IMPACT OF THE MANAGEMENT OF COVID-19 ON UNDERLYING LIVER DISEASE

The therapeutic options for treatment of COVID-19 are continuously evolving. There are currently no medications approved for the treatment of COVID-19. Remdesivir received EUA from the FDA when an interim analysis showed improved recovery times.78 Due to aminotransferase elevations, 2.5% of patients in the 5-day group and 3.6% of patients in the 10-day group discontinued treatment.79 In the largest randomized controlled trial conducted, investigators did not report a significant difference between aminotransferase elevations in patients taking remdesivir compared with placebo.78 Patients with aminotransferase elevations >5 times the upper limit of normal were excluded from the study. No data is available on the effect of remdesivir on underlying liver disease in COVID-19 patients. In fact, cirrhosis patients were excluded from the multicenter trial discussed above.

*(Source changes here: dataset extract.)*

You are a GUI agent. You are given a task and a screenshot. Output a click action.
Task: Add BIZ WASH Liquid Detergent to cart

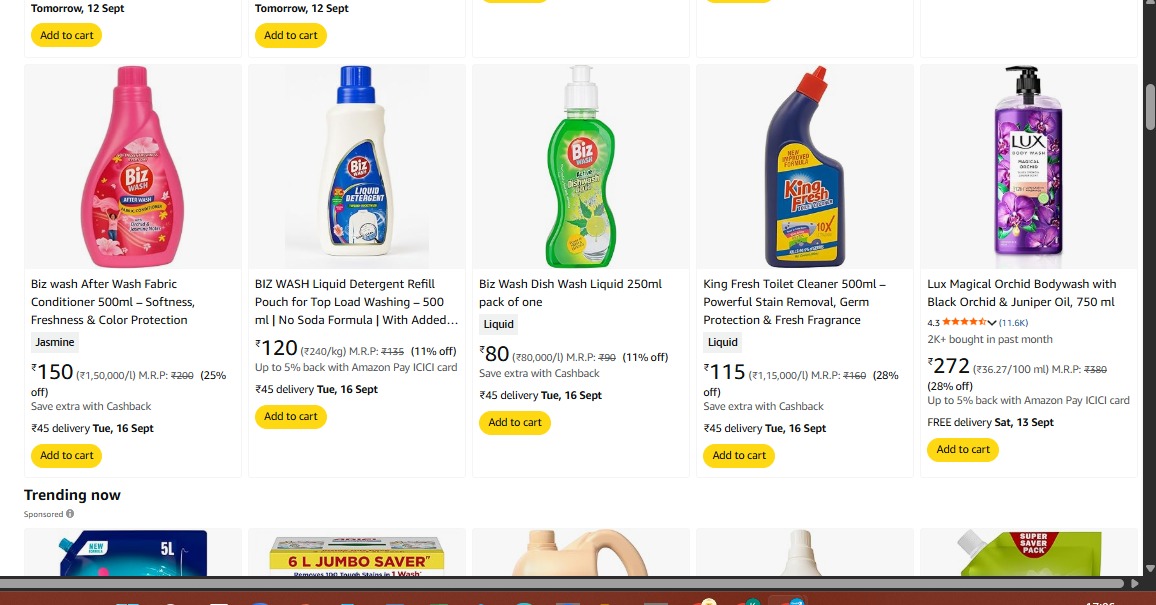tap(290, 416)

Monoclonal interleukin-6 receptor antagonists counter the cytokine-mediated injury in severe COVID-19. Tocilizumab has a significant hepatotoxic side-effect profile, and regular monitoring of liver biochemistries should be performed. A prospective study evaluated the risk of hepatitis B reactivation in rheumatoid arthritis patients on disease-modifying agents receiving tocilizumab. Among 63 rheumatoid arthritis patients with chronic hepatitis B, 3 patients developed reactivation. None of the patients in the study received any antiviral prophylaxis. All 3 patients were asymptomatic and improved with antiviral therapy.47

In addition, lopinavir-ritonavir has been studied in clinical trials for the management of COVID-19. Ritonavir inhibits CYP3A4, which regulates the metabolism of CNIs used in LT patients. Ritonavir increases tacrolimus concentration in blood and requires dosage reduction. When compared with standard of care in severe COVID-19 patients, lopinavir-ritonavir did not show any clinical benefit, while in some patients treatment had to be discontinued because of adverse events.80

Last, COVID-19 and cirrhosis both alter the coagulation pathway. It is unclear if the presence of both cirrhosis and COVID-19 increases the risk of thromboembolic events when compared with the risk of thromboembolism imposed by either condition alone. It remains to be determined if COVID-19 patients with cirrhosis benefit from therapeutic anticoagulation. A multicenter retrospective study did not observe any major hemorrhagic complications when thromboprophylaxis with heparin was given to patients with cirrhosis and confirmed SARS-CoV-2 infection.12

CONCLUSIONS

COVID-19 patients with the preexisting liver disease face a higher risk of decompensation and mortality. We presented the most up-to-date literature on preexisting liver disease and its interaction with COVID-19. Our article also focused on changes in current practices of LT. Epidemiological modeling predicts more waves of infection after the first wave unless a vaccine or effective treatment modality becomes available. We should draw on our current experiences and develop mitigation strategies to combat the next waves more effectively.